*** ENTRIES SHOWN Section Begins ***

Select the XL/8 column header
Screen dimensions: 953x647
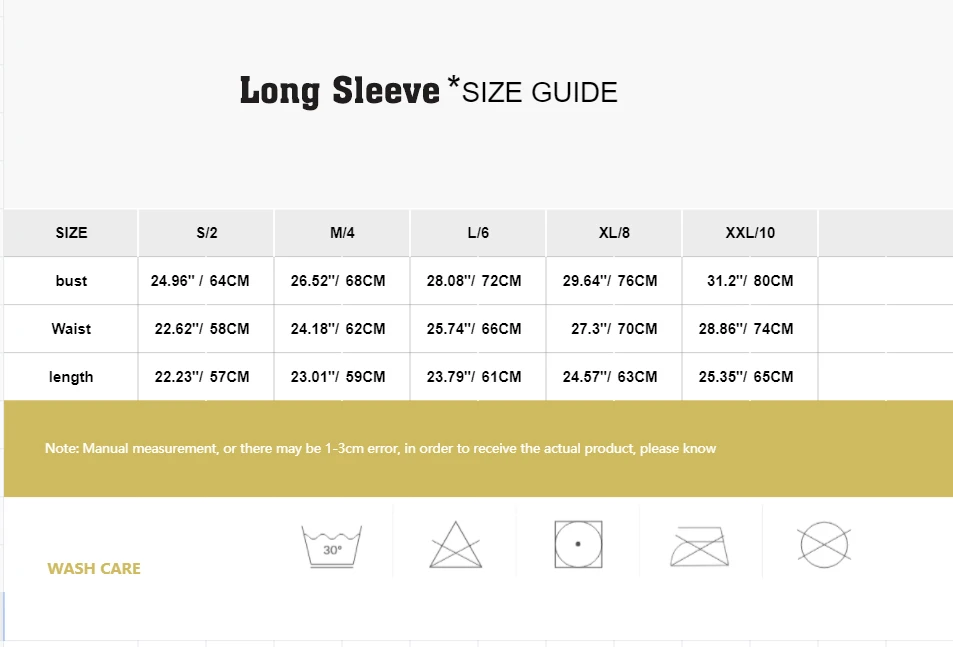[614, 233]
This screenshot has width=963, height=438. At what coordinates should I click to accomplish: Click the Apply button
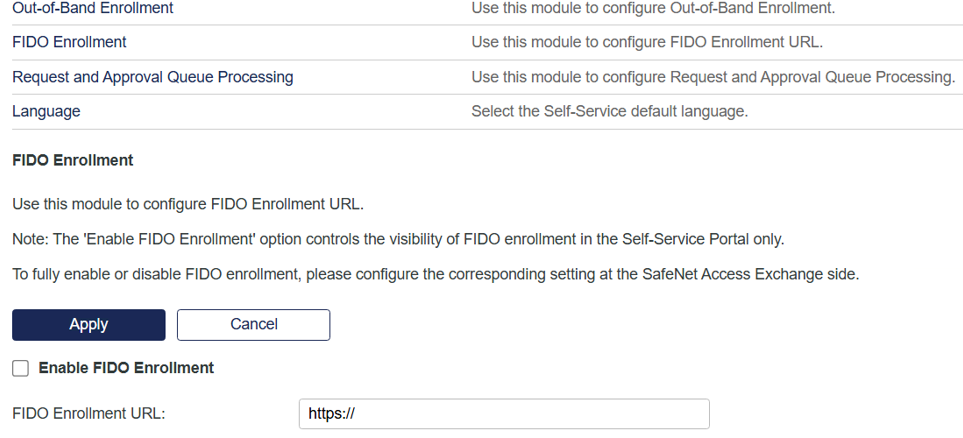88,324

*** ENTRIES SHOWN Section Ends ***

**TASK DETAILS:** Leaving out the pictures, repeat the data above exactly.

**RESPONSE TO THIS TASK:**
Select the XL/8 column header
Screen dimensions: 953x647
[614, 233]
This screenshot has width=963, height=438. At what coordinates should I click to accomplish: Click the Apply button
88,324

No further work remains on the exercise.